|
||
Compte rendu par Marie-Christine Hellmann, CNRS Nombre de mots : 1254 mots Publié en ligne le 2017-04-27 Citation: Histara les comptes rendus (ISSN 2100-0700). Lien: http://histara.sorbonne.fr/cr.php?cr=2893 Lien pour commander ce livre
C’est une fois de plus un livre magnifiquement illustré qu’a édité la Fondation Onassis, en collaboration avec le Ministère grec de la Culture et des Sports, dont dépendent l’Éphorie de Piérie et les « Fouilles de Dion », au sud de la Macédoine.
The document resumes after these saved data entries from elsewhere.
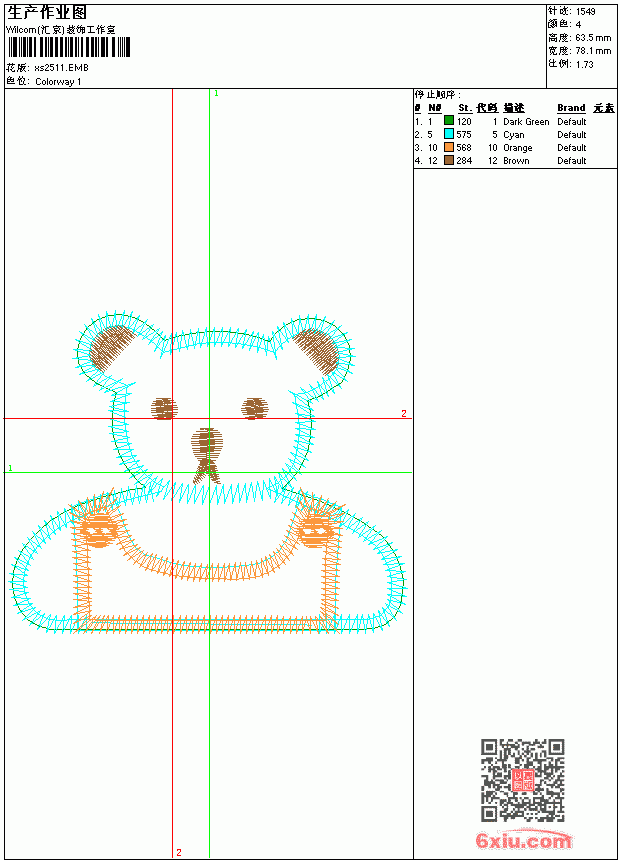The height and width of the screenshot is (860, 620).
Task: Click the barcode under the studio name
Action: click(x=69, y=47)
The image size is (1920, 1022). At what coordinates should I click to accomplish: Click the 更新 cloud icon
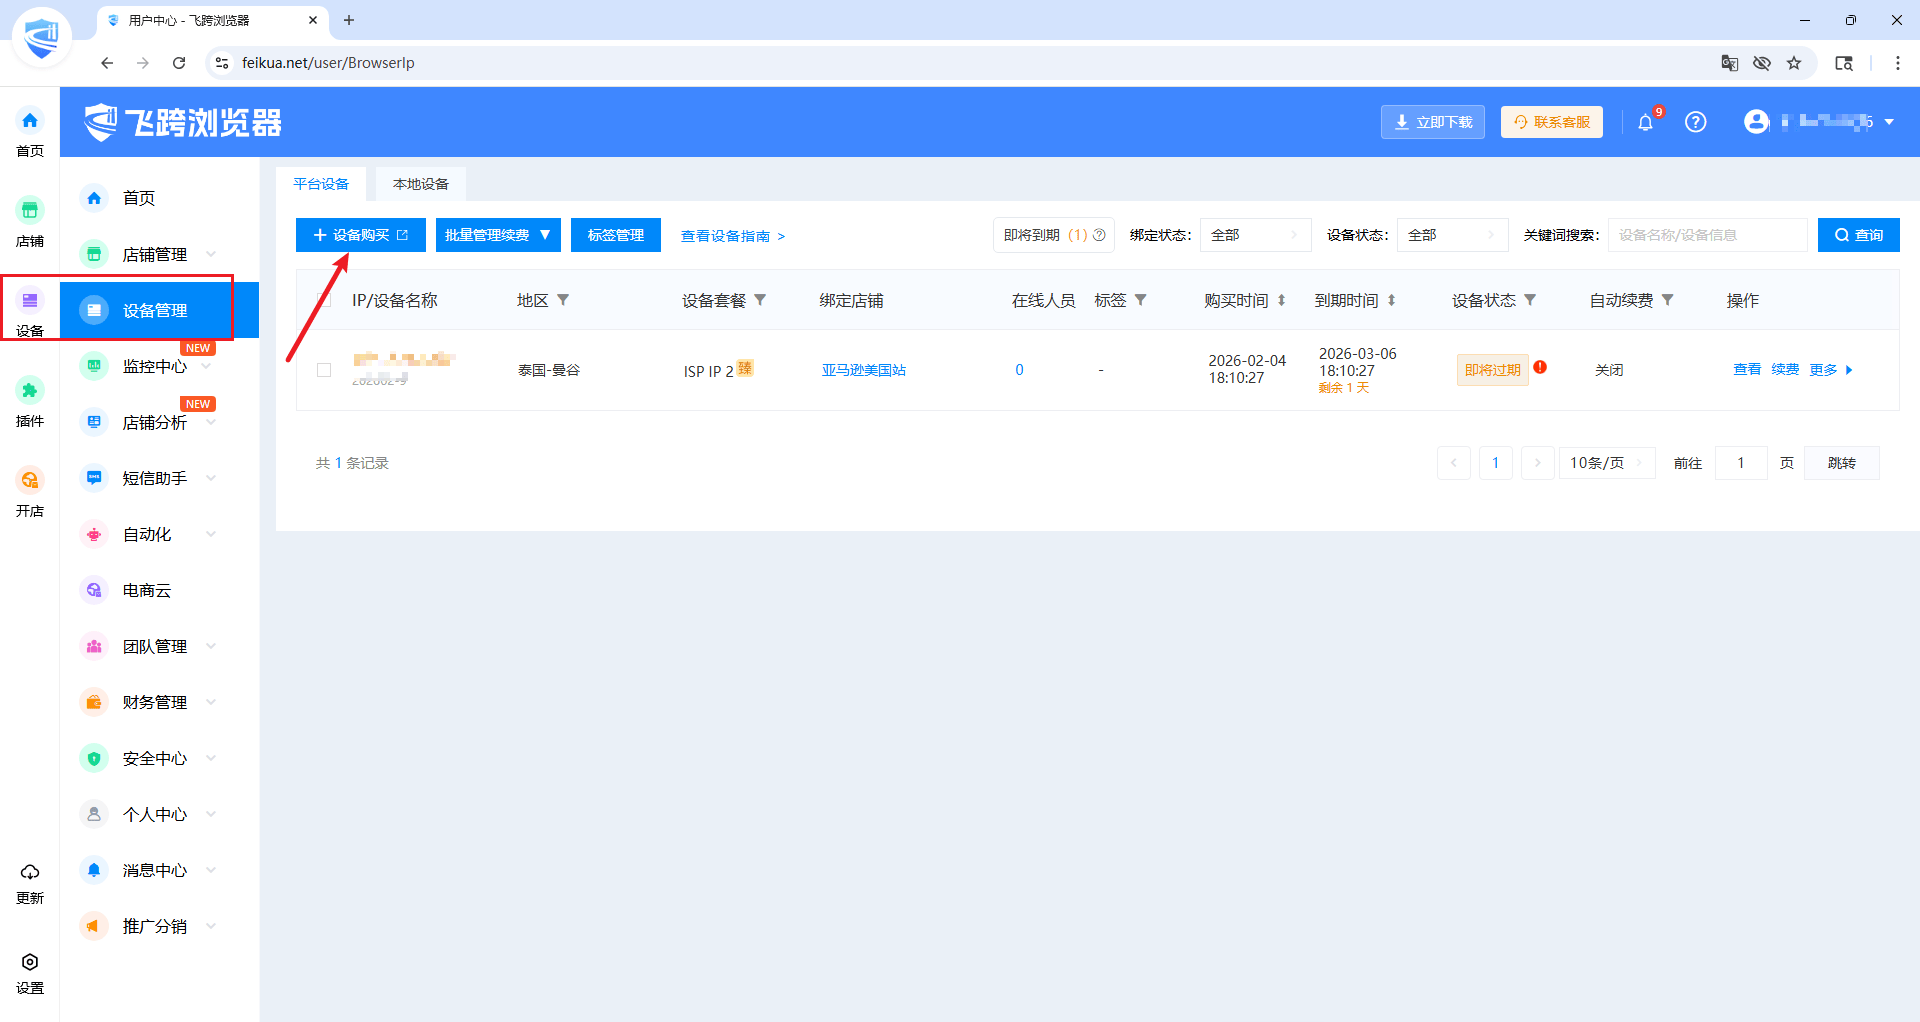coord(30,872)
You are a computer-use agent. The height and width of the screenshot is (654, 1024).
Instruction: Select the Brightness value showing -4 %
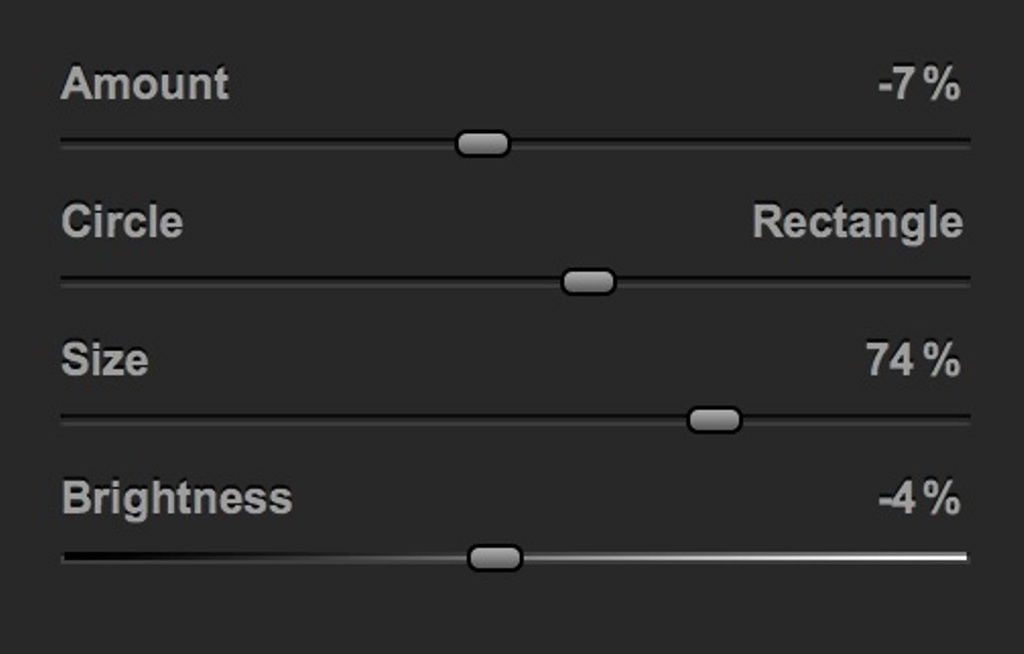[919, 498]
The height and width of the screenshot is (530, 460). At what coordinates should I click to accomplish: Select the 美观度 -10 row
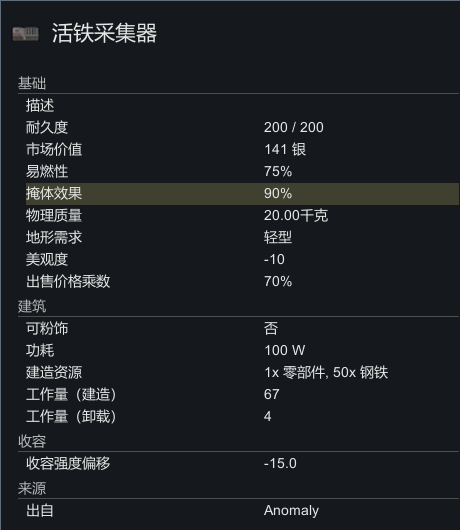point(242,260)
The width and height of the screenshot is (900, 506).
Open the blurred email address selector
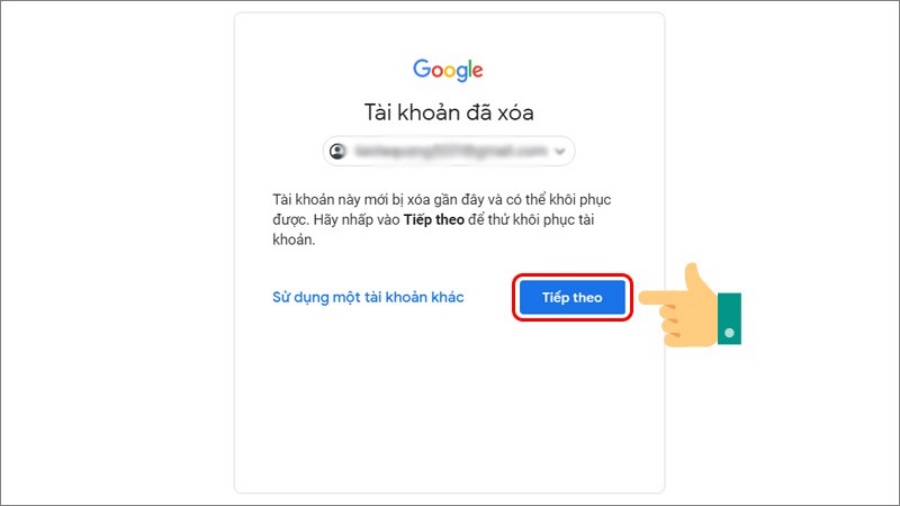pyautogui.click(x=449, y=151)
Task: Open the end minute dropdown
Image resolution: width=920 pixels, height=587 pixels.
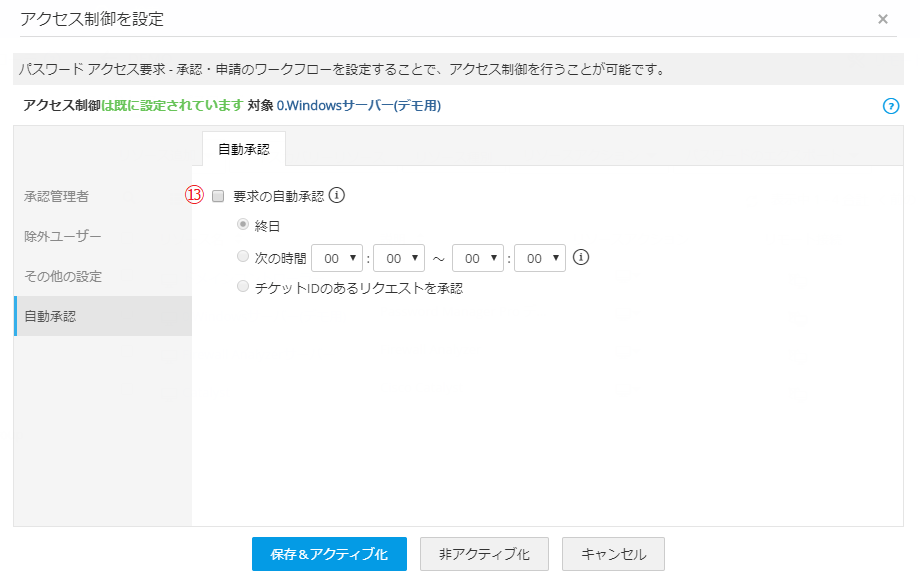Action: (x=540, y=258)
Conçu par le directeur de ces fouilles pour accompagner l’exposition du même nom, montée au printemps 2016 au Centre culturel Onassis de New York, l’ouvrage est divisé en deux parties de longueur à peu près égale : une série de sept petites études du site antique et de son fonctionnement dans son cadre naturel, avant un catalogue d’objets classés d’après leurs lieux de trouvaille, avant tout des sanctuaires — d’où la photographie, en couverture, d’un détail de la statue de culte de Zeus Hypsistos tenant son foudre, tandis qu’une vue aérienne de son sanctuaire occupe la quatrième de couverture.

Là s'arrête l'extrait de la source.